A plane with thousands of surgical gowns and other personal protective equipment (PPE) has landed in the UK from Turkey, after several days of delay.
The British Royal Air Force (RAF) military craft arrived the RAF Brize Norton airbase in Oxfordshire, about 75 miles from London, early on Wednesday. Cargo was seen being offloaded and transferred into a truck.
The shipment, which contained at least 400,000 surgical gowns and other equipment, was supposed to have arrived on Sunday but was unexpectedly delayed, according to local media.
The Turkish ambassador to the UK Umut Yalcin told Sky News: “As far as I understand there have been problems with the private [Turkish] supplier company.
“Now Turkey is cooperating with the UK authorities to find a quick solution for the UK’s urgent needs.
“Turkey helped the UK by donating 250,000 pieces of personal protective equipment last week and this time again Turkey is trying to help the UK authorities to resolve this commercial issue.”
He said the UK officially asked for support on Sunday.
By then, criticism was mounting against the government that it was failing to provide healthcare workers with an adequate supply of PPE.
Britain’s overall response to the coronavirus outbreak has seen PM Johnson heavily criticised over indecisive action on a lockdown at the start of the crisis and later, PPE shortages.
The trade union Unite has told its members they could lawfully refuse to work to avoid risk of injury, describing the PPE situation as a “national scandal”.
Foreign Secretary Dominic Raab, who is leading the government while Prime Minister Boris Johnson recovers from a severe case of COVID-19, said on Wednesday that at least 69 medical workers had died on the front lines of the epidemic.
There was also further controversy after Simon McDonald, the head of the UK’s diplomatic service, said the government had made “a political decision” in failing to join a European Union-wide scheme to buy medical ventilators in bulk.

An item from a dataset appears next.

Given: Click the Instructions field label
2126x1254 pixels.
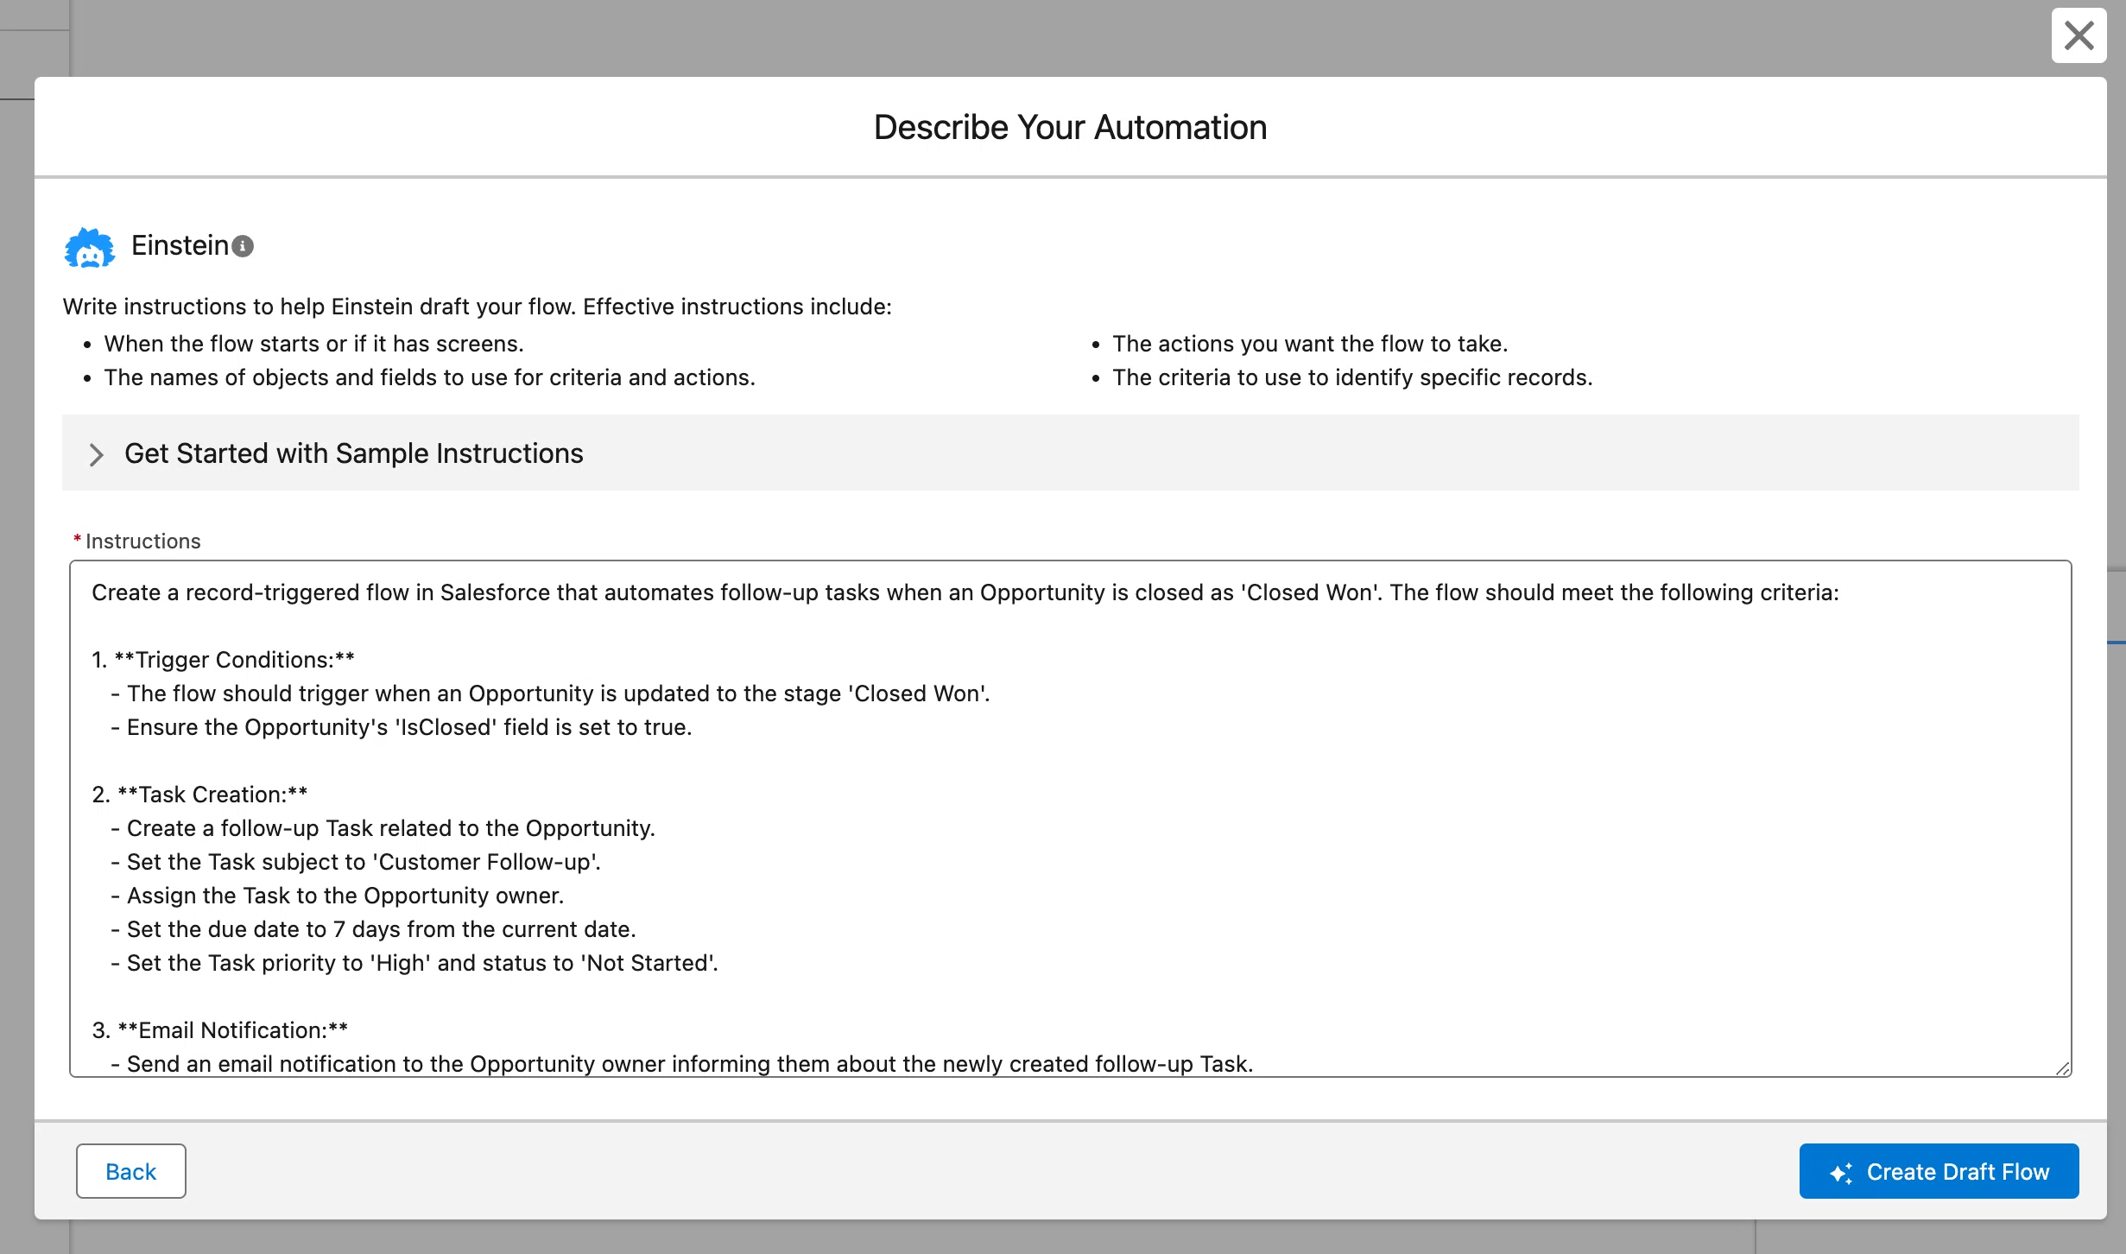Looking at the screenshot, I should pyautogui.click(x=142, y=542).
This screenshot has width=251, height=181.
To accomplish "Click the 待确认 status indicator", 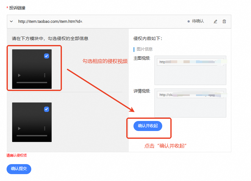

He has since withdrawn the comment.
Meanwhile, on Tuesday, the true extent of Britain’s COVID-19 death toll was reported to be more than 40 percent higher than the government’s daily figures indicated as of April 10, according to official data from the Office for National Statistics (ONS) that put the country on track to become among the worst-hit in Europe.
The ONS said it recorded 13,121 deaths by April 10 in England and Wales, which account for the vast majority of Britain’s population, compared with 9,288 in the government’s daily toll for those who died in hospital.
On Wednesday, analysis by the Financial Times of the latest ONS data suggested the novel coronavirus outbreak has caused as many as 41,000 deaths in the United Kingdom.